If you start with a planar graph, and make two copies of each vertex, you should be able to draw the result as two planar graphs, right? But it’s more complicated than just copying a drawing of your starting graph, because you get four copies of each edge, and you have to put them all somewhere.

For instance, the graph \(K_{2,2,2}\) is planar (it’s the graph of an octahedron). Doubling it gives \(K_{4,4,4}\). And \(K_{4,4,4}\) can indeed be drawn as two planar graphs, but not as two octahedra. Here it is as two octagonal bipyramids:

The complete tripartite graph K_{4,4,4} drawn as  the union of two octagonal bipyramids

And here it is drawn as two planar graphs in a different way:

Another drawing of the complete tripartite graph K_{4,4,4} as the union of two planar graphs

Drawings like this, where a nonplanar graph is presented as the union of two planar graphs, are called biplanar. Another word for the same idea is thickness: the thickness of a graph is the number of planar subgraphs needed to cover all of its edges, and a graph is biplanar if it has thickness two. A famous unsolved problem in graph theory, Ringel’s Earth–Moon problem, asks how many colors are necessary to color biplanar graphs. The name comes from the idea that you might want to color a pair of maps of countries that all have space colonies on the Moon, using the same color for each country and its colony. The map of their adjacencies on the Earth gives you one planar graph, and the map of adjacencies between their colonies on the Moon gives you the other. \(K_{4,4,4}\) is not a very interesting example for this question, because it only needs three colors; some other biplanar graphs need as many as nine. On the other hand, we only know how to prove that twelve colors are always enough, so there’s a pretty big gap. Ellen Gethner published a nice survey on the problem in 2018, including also some other material on biplanar graphs.
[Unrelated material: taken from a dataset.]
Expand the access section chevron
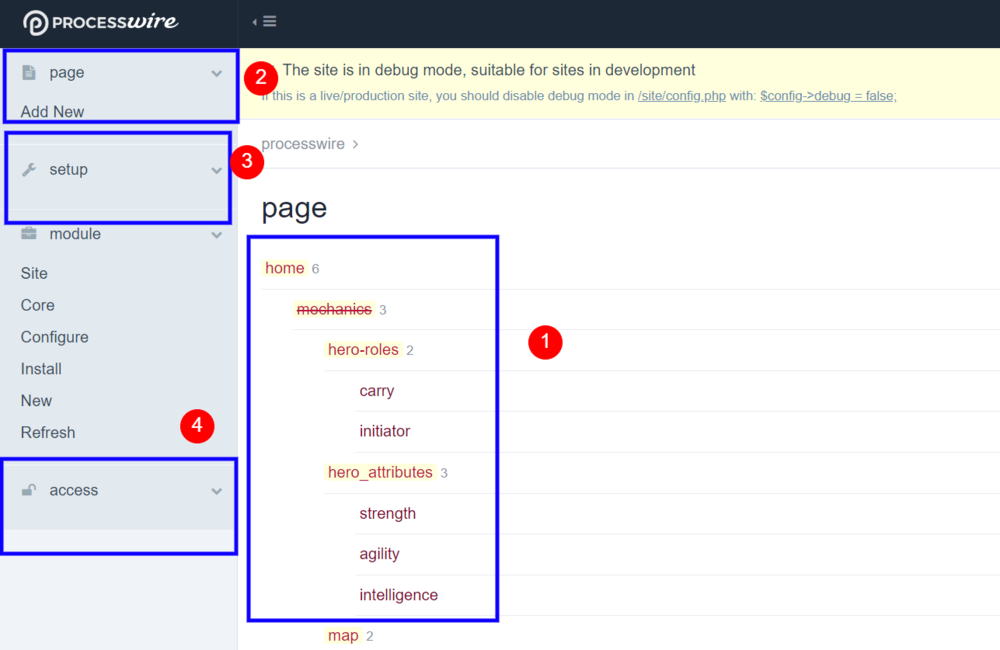Screen dimensions: 1000x650 click(x=217, y=491)
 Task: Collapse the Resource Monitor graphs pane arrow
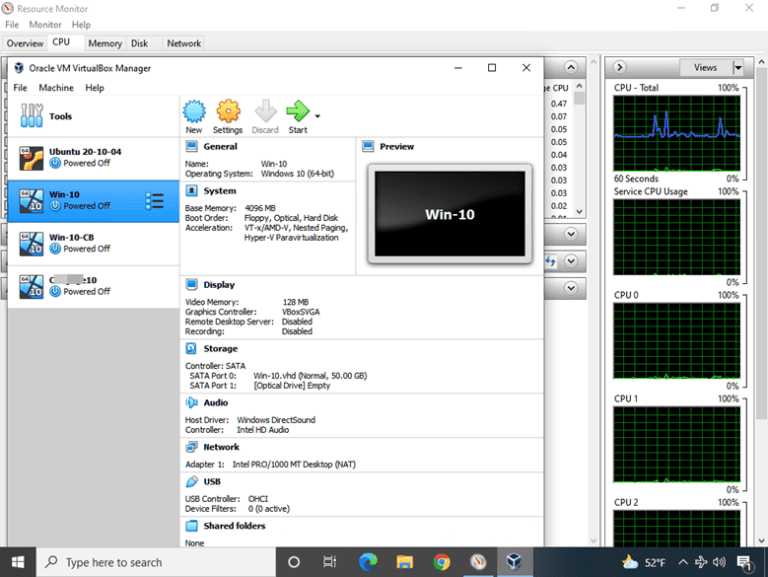click(x=621, y=67)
One of Gethner’s conjectures from that survey is that doubled planar graphs (or as she calls them, 2-blowups) are always biplanar. The conjecture is plausible, because the number of edges is within the right range to be biplanar. If the starting planar graph has \(n\) vertices, it has at most \(3n-6\) edges, and its blowup has \(2n\) vertices and at most \(12n-24\) edges. This is fewer than \(12n-12\), the limit on the number of edges for biplanar graphs with \(2n\) vertices. And for a wide class of planar graphs, even those with the maximum possible number of edges, I can prove that their blowups are indeed biplanar. This works whenever the dual graph can be partitioned into two induced paths. In the original graph, these paths form strips of faces connected end-to-end, and in the biplanar drawing of the blowup they become sequences of nested quadrilaterals. For instance, \(K_{4,4,4}\) is the blowup of the octahedral graph \(K_{2,2,2}\), whose dual graph is a cube, and the cube can be partitioned into two induced paths:

Partition of a cube into two induced paths

The second of the biplanar drawings of \(K_{4,4,4}\) above comes from this dual induced path partition.
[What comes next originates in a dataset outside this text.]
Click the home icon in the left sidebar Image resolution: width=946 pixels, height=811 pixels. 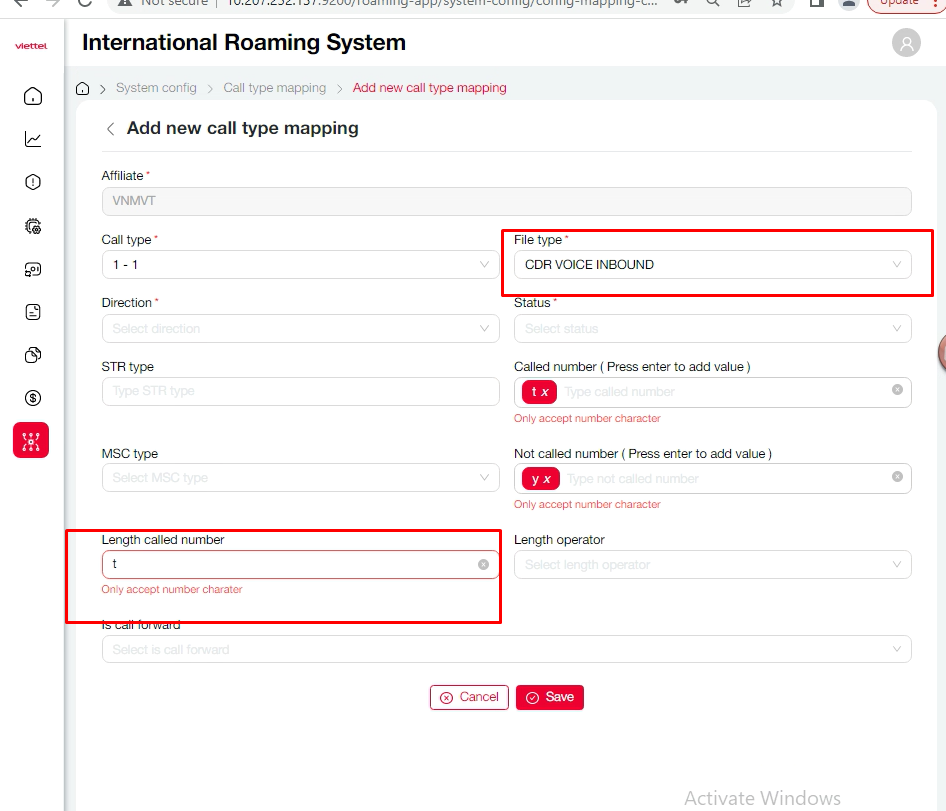(33, 96)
Despite this positive evidence, the conjecture turns out to be false. My latest preprint, “On the biplanarity of blowups”, arXiv:2301.09246, constructs counterexamples, planar graphs whose blowups are not biplanar. The general idea of the construction is very similar to one of my earlier papers, on polyhedral graphs that cannot be realized as convex polyhedra with isosceles-triangle faces. Both papers are based on the construction of a Kleetope, a polyhedron formed from another polyhedron by attaching a pyramid to each face. If you repeat the Kleetope construction, you get a polyhedron enclosed by multiple layers of pyramids, and any drawing or geometric realization of this layered polyhedron also gives you a drawing or realization of the simpler polyhedra underneath those layers. Each time you layer on more pyramids, any possible biplanar drawing of the result gets more and more constrained, until with enough layers it becomes completely impossible.

Because not all planar blowups are biplanar, the question arises: which ones are, and which ones aren’t? Is there an efficient algorithm that takes as input a planar graph, produces a biplanar drawing of its blowup if such a drawing exists, and tells you when such a drawing doesn’t exist? I don’t know.